Imperium Kilo vs PAMP, RCM, and Hand-Poured Bars
At the kilo weight the Imperium competes against polished, serialised bars from the big refiners. PAMP Suisse kilo bars are machine-struck with mirror finishes and assay certificates; the Imperium targets the opposite buyer, one who prefers the artisanal cast aesthetic over the Swiss precision look. Royal Canadian Mint bars add serial numbers and government-mint backing; the Imperium has neither, relying instead on the lion hallmark and its unreproducible casting texture. Secondary-market behaviour reflects this: Imperium bars trade at or near melt value, comparable to other generic silver, rather than carrying a recoverable brand premium.
Against fully hand-poured bars from small private mints, the Imperium's V-Cast process is a middle ground: more consistent in shape than hand-poured pieces, while keeping the organic surface character. Vintage cast bars from Engelhard and Johnson Matthey offer a similar aesthetic but command collector premiums; the Imperium delivers the look at ordinary bullion pricing. Within Scottsdale's own range, the Stacker series bars interlock for stacking, which the Imperium bars do not.
On size, the kilo's main rival is the 100 oz silver bar, the traditional North American large format at roughly three times the weight. Premiums are similar between the two, so the choice is mostly about transaction size and market convention: the kilo is the international standard and dominates in Asia and Europe, while 100 oz bars remain more common in the US. Stepping down to the 10 oz Imperium X costs slightly more per ounce but restores some flexibility to sell in parts.
1 Kilo Imperium Silver Bar: frequently asked questions
-
The cheapest 1kg Scottsdale Imperium bar we track is $2,232.59. At that price, the bar's silver content is valued at around $65.58 per troy ounce for the 32.15 troy ounces it contains.
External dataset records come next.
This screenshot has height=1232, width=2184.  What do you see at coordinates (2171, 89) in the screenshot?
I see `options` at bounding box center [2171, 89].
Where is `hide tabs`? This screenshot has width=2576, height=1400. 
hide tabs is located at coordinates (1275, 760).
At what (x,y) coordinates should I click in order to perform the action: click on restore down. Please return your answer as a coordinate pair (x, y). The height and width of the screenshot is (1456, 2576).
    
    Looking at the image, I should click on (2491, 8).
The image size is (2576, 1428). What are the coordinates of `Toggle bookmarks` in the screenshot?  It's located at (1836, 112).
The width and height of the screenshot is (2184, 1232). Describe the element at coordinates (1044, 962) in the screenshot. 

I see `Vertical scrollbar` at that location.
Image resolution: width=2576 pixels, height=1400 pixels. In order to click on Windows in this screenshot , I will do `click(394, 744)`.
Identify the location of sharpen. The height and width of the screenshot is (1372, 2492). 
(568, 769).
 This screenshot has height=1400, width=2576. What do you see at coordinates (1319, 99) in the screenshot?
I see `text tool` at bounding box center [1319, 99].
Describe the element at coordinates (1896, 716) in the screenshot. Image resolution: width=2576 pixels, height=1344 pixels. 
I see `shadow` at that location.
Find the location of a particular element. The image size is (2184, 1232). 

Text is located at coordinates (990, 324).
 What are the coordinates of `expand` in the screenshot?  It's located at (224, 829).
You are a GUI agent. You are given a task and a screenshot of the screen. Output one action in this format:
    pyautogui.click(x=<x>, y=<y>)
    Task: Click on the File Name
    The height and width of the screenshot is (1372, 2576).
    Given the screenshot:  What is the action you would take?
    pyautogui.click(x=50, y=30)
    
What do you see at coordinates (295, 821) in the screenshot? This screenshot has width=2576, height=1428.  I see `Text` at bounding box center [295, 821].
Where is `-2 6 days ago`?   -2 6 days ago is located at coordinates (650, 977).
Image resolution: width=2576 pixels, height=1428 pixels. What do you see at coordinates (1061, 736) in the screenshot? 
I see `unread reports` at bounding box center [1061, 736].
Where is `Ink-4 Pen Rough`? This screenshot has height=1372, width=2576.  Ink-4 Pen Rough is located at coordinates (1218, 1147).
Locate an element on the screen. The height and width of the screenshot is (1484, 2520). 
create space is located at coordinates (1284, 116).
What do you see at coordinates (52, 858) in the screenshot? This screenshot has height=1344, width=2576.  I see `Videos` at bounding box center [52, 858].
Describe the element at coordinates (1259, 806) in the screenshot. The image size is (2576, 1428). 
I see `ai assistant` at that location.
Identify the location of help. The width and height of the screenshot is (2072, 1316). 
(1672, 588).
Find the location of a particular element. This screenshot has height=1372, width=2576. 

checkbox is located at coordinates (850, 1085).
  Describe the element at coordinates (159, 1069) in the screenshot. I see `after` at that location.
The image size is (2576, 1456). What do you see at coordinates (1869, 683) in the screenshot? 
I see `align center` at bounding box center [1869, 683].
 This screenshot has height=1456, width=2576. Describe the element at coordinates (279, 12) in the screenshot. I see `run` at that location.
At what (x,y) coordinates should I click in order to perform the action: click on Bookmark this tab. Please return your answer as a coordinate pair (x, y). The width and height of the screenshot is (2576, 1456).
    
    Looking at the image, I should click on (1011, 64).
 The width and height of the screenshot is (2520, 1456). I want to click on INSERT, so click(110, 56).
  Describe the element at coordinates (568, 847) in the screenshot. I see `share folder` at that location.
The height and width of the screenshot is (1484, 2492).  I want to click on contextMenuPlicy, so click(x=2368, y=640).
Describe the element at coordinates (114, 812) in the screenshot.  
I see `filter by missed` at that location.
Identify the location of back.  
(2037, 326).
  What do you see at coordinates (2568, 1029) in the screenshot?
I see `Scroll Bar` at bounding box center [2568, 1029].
Use the comparison table above for the current dealer line-up, as prices update continuously.
-
The lowest current premium we track for the 1kg Imperium bar is around 5.7% over silver spot, with The Coin Chest leading among the 3 dealers we track. Larger bars like this 1kg typically carry narrower percentage premiums than smaller sizes.
-
The Imperium Collection is a series of cast .999 fine silver bars produced by Scottsdale Mint in Scottsdale, Arizona. The 1kg bar is designated "M" (Roman numeral for 1000). Each bar is made using a V-Cast vacuum casting process, producing a distinctive rough, organic surface texture. The Scottsdale Mint lion hallmark and weight are stamped on the bar; there are no serial numbers or assay certificates.
-
The 1kg Imperium bar contains 1 Kilo of .999 fine silver, equal to 1,000 grams or 32.15 troy ounces. It is produced by Scottsdale Mint in Arizona and meets the .999 fineness required for US precious metals IRAs.